---------- RECORDS ----------
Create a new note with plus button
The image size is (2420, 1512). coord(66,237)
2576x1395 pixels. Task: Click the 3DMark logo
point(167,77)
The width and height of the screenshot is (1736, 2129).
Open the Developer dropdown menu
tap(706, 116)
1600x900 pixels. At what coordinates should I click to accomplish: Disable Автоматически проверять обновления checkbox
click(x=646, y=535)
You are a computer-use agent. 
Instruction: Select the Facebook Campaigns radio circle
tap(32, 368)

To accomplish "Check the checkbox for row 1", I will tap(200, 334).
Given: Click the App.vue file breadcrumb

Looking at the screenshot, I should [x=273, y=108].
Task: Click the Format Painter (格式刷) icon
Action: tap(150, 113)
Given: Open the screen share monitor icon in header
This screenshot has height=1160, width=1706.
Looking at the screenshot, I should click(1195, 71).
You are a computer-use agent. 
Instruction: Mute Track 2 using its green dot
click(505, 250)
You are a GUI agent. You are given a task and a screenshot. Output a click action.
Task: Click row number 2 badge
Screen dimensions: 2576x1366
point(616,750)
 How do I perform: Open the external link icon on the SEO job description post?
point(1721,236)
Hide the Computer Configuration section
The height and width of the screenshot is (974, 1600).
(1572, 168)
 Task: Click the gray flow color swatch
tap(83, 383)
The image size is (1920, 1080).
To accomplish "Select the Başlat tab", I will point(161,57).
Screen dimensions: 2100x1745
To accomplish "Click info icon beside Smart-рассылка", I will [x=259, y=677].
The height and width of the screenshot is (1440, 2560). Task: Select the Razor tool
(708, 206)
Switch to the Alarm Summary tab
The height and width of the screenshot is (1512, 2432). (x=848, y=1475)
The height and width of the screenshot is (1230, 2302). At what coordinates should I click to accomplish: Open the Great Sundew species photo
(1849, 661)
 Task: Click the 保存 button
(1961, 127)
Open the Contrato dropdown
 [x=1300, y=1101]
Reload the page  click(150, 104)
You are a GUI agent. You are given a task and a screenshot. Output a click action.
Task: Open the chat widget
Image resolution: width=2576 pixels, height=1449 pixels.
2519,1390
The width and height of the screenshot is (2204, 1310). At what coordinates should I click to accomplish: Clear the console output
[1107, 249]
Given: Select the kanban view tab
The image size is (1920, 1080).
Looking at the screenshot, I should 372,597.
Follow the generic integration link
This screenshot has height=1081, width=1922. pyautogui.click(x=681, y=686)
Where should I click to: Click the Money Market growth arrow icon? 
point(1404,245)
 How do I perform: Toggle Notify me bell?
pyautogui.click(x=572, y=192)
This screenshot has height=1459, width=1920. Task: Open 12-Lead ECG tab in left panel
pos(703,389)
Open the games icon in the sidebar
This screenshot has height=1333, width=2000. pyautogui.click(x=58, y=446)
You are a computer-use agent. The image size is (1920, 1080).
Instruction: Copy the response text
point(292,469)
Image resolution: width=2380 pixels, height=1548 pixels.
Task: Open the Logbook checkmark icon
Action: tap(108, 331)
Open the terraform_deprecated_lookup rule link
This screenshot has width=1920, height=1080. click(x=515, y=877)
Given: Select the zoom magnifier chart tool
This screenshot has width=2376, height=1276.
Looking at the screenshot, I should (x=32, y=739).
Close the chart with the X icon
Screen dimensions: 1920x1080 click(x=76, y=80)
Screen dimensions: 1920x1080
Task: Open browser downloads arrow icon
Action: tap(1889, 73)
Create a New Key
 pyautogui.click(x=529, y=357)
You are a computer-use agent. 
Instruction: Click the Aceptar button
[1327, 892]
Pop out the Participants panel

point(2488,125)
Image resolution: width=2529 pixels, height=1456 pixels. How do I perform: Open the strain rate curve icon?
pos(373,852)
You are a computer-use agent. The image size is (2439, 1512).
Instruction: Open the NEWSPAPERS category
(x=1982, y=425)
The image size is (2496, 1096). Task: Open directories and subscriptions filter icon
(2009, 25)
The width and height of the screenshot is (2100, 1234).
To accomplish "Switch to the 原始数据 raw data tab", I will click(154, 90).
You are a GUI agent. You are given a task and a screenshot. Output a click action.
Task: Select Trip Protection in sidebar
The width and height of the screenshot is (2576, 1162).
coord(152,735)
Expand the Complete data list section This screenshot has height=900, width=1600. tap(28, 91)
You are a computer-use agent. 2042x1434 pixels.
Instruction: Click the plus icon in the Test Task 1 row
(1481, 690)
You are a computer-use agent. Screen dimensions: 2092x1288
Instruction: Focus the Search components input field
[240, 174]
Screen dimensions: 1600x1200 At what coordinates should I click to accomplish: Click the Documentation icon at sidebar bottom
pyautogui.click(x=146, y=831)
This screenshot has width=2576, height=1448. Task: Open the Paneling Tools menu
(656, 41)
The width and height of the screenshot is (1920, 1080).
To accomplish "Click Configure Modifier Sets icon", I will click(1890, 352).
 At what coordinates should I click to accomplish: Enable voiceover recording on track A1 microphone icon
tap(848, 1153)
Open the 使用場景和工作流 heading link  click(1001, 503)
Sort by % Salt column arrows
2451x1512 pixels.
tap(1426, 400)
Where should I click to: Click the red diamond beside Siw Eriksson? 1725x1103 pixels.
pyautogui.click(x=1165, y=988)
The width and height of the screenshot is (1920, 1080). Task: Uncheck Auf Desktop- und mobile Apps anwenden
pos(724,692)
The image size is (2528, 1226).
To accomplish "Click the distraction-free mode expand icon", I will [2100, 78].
----------
REQUIRED ACTION: Show the lines of the listing above with "will".

PROBLEM SOLUTION:
To accomplish "Check the checkbox for row 1", I will tap(200, 334).
To accomplish "Select the Başlat tab", I will point(161,57).
To accomplish "Click info icon beside Smart-рассылка", I will [x=259, y=677].
To accomplish "Switch to the 原始数据 raw data tab", I will click(154, 90).
To accomplish "Click Configure Modifier Sets icon", I will click(1890, 352).
To accomplish "Click the distraction-free mode expand icon", I will [2100, 78].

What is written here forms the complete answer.